:: TASK STATEMENT ::
Rewrite every line of the records below as one numbered list, leaving out the blank lines.
# # #
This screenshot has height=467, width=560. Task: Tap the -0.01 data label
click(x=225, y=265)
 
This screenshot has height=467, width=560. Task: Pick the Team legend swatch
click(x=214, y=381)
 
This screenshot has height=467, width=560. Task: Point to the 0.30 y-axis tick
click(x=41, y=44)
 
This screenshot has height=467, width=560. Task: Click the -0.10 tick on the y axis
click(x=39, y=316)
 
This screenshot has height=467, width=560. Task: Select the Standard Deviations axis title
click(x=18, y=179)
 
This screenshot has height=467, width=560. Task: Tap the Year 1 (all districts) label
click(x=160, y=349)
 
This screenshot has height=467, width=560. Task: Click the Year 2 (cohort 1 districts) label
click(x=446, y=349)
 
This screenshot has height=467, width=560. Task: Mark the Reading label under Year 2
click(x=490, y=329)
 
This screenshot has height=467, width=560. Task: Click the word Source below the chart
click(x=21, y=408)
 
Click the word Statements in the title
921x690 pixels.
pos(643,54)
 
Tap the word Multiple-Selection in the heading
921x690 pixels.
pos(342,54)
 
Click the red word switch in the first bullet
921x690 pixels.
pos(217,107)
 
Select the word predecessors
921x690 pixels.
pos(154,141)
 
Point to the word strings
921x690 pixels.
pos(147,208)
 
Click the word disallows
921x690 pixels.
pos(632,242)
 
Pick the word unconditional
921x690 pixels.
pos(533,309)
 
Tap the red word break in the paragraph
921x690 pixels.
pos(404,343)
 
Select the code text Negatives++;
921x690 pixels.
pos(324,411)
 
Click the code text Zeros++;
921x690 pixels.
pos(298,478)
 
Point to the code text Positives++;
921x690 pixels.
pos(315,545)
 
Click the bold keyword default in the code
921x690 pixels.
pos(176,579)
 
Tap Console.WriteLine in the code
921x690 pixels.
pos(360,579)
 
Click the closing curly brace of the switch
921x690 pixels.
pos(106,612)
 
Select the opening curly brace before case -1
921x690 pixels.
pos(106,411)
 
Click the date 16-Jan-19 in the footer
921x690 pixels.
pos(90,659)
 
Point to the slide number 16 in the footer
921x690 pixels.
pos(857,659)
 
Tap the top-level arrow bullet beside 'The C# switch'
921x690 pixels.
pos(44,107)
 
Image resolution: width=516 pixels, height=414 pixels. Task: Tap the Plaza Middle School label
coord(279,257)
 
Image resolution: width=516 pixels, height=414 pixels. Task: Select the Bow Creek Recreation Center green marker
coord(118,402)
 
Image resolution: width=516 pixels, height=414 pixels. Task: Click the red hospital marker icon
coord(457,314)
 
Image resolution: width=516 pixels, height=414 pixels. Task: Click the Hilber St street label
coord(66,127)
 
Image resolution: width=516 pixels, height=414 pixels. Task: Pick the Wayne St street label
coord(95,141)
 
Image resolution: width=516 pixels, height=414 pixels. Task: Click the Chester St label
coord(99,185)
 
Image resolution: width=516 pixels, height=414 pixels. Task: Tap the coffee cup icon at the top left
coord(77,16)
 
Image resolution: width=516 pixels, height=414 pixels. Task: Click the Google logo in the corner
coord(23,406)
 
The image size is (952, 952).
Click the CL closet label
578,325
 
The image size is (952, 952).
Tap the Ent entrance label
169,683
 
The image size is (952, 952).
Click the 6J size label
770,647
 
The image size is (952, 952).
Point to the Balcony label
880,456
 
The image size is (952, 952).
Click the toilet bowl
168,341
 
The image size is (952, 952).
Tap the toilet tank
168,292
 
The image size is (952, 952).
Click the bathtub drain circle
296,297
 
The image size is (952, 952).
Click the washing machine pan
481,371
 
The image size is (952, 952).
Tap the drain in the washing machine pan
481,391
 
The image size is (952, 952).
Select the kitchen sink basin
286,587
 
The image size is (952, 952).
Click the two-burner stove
# # #
:: REPLY ::
1. This screenshot has height=467, width=560. Task: Tap the -0.01 data label
2. click(x=225, y=265)
3. This screenshot has height=467, width=560. Task: Pick the Team legend swatch
4. click(x=214, y=381)
5. This screenshot has height=467, width=560. Task: Point to the 0.30 y-axis tick
6. click(x=41, y=44)
7. This screenshot has height=467, width=560. Task: Click the -0.10 tick on the y axis
8. click(x=39, y=316)
9. This screenshot has height=467, width=560. Task: Select the Standard Deviations axis title
10. click(x=18, y=179)
11. This screenshot has height=467, width=560. Task: Tap the Year 1 (all districts) label
12. click(x=160, y=349)
13. This screenshot has height=467, width=560. Task: Click the Year 2 (cohort 1 districts) label
14. click(x=446, y=349)
15. This screenshot has height=467, width=560. Task: Mark the Reading label under Year 2
16. click(x=490, y=329)
17. This screenshot has height=467, width=560. Task: Click the word Source below the chart
18. click(x=21, y=408)
19. Click the word Statements in the title
20. 921x690 pixels.
21. pos(643,54)
22. Tap the word Multiple-Selection in the heading
23. 921x690 pixels.
24. pos(342,54)
25. Click the red word switch in the first bullet
26. 921x690 pixels.
27. pos(217,107)
28. Select the word predecessors
29. 921x690 pixels.
30. pos(154,141)
31. Point to the word strings
32. 921x690 pixels.
33. pos(147,208)
34. Click the word disallows
35. 921x690 pixels.
36. pos(632,242)
37. Pick the word unconditional
38. 921x690 pixels.
39. pos(533,309)
40. Tap the red word break in the paragraph
41. 921x690 pixels.
42. pos(404,343)
43. Select the code text Negatives++;
44. 921x690 pixels.
45. pos(324,411)
46. Click the code text Zeros++;
47. 921x690 pixels.
48. pos(298,478)
49. Point to the code text Positives++;
50. 921x690 pixels.
51. pos(315,545)
52. Click the bold keyword default in the code
53. 921x690 pixels.
54. pos(176,579)
55. Tap Console.WriteLine in the code
56. 921x690 pixels.
57. pos(360,579)
58. Click the closing curly brace of the switch
59. 921x690 pixels.
60. pos(106,612)
61. Select the opening curly brace before case -1
62. 921x690 pixels.
63. pos(106,411)
64. Click the date 16-Jan-19 in the footer
65. 921x690 pixels.
66. pos(90,659)
67. Point to the slide number 16 in the footer
68. 921x690 pixels.
69. pos(857,659)
70. Tap the top-level arrow bullet beside 'The C# switch'
71. 921x690 pixels.
72. pos(44,107)
73. Image resolution: width=516 pixels, height=414 pixels. Task: Tap the Plaza Middle School label
74. coord(279,257)
75. Image resolution: width=516 pixels, height=414 pixels. Task: Select the Bow Creek Recreation Center green marker
76. coord(118,402)
77. Image resolution: width=516 pixels, height=414 pixels. Task: Click the red hospital marker icon
78. coord(457,314)
79. Image resolution: width=516 pixels, height=414 pixels. Task: Click the Hilber St street label
80. coord(66,127)
81. Image resolution: width=516 pixels, height=414 pixels. Task: Pick the Wayne St street label
82. coord(95,141)
83. Image resolution: width=516 pixels, height=414 pixels. Task: Click the Chester St label
84. coord(99,185)
85. Image resolution: width=516 pixels, height=414 pixels. Task: Tap the coffee cup icon at the top left
86. coord(77,16)
87. Image resolution: width=516 pixels, height=414 pixels. Task: Click the Google logo in the corner
88. coord(23,406)
89. The image size is (952, 952).
90. Click the CL closet label
91. 578,325
92. The image size is (952, 952).
93. Tap the Ent entrance label
94. 169,683
95. The image size is (952, 952).
96. Click the 6J size label
97. 770,647
98. The image size is (952, 952).
99. Point to the Balcony label
100. 880,456
101. The image size is (952, 952).
102. Click the toilet bowl
103. 168,341
104. The image size is (952, 952).
105. Tap the toilet tank
106. 168,292
107. The image size is (952, 952).
108. Click the bathtub drain circle
109. 296,297
110. The image size is (952, 952).
111. Click the washing machine pan
112. 481,371
113. The image size is (952, 952).
114. Tap the drain in the washing machine pan
115. 481,391
116. The image size is (952, 952).
117. Select the kitchen sink basin
118. 286,587
119. The image size is (952, 952).
120. Click the two-burner stove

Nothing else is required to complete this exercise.